» Given data:

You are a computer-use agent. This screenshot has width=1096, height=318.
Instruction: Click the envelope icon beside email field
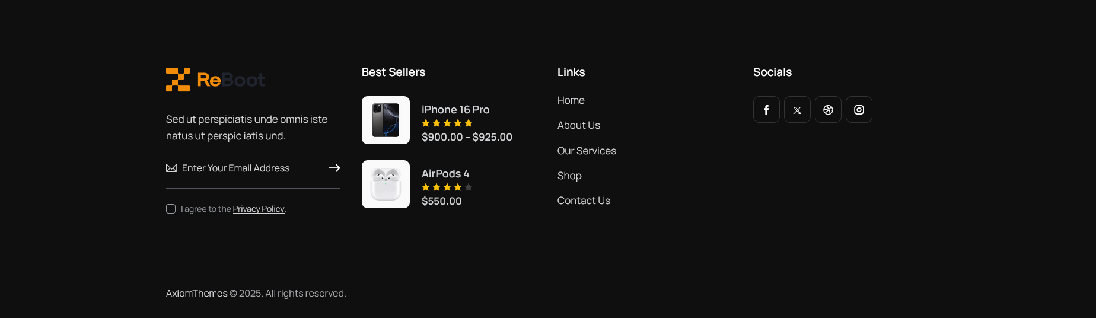pyautogui.click(x=171, y=168)
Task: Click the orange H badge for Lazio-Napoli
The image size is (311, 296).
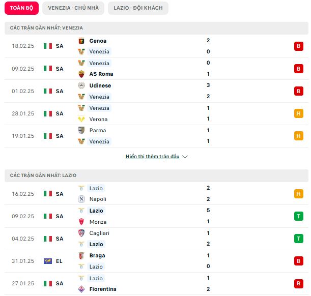Action: pos(298,194)
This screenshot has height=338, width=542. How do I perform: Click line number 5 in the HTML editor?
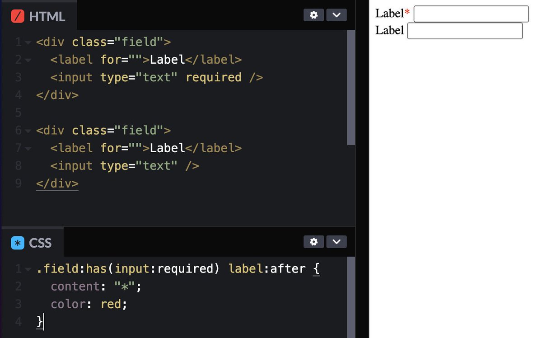click(18, 113)
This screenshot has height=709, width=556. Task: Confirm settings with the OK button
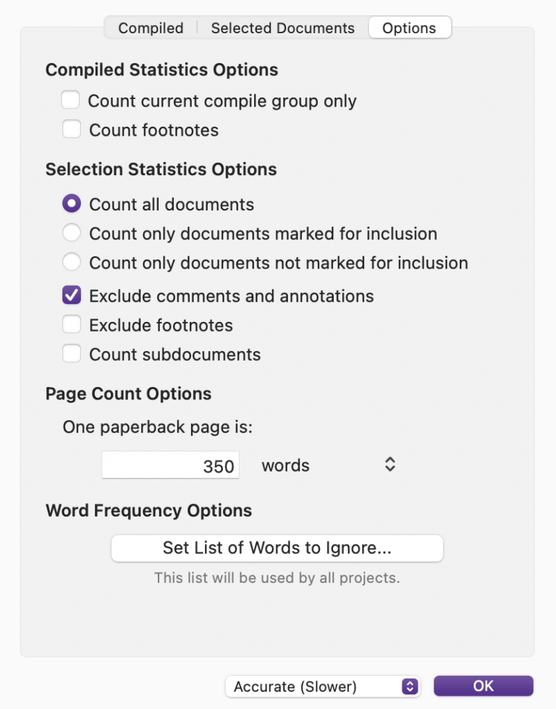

» Work required: Count how many lines above carry the word "Task". Only the number is required.

» Solution to this problem: 2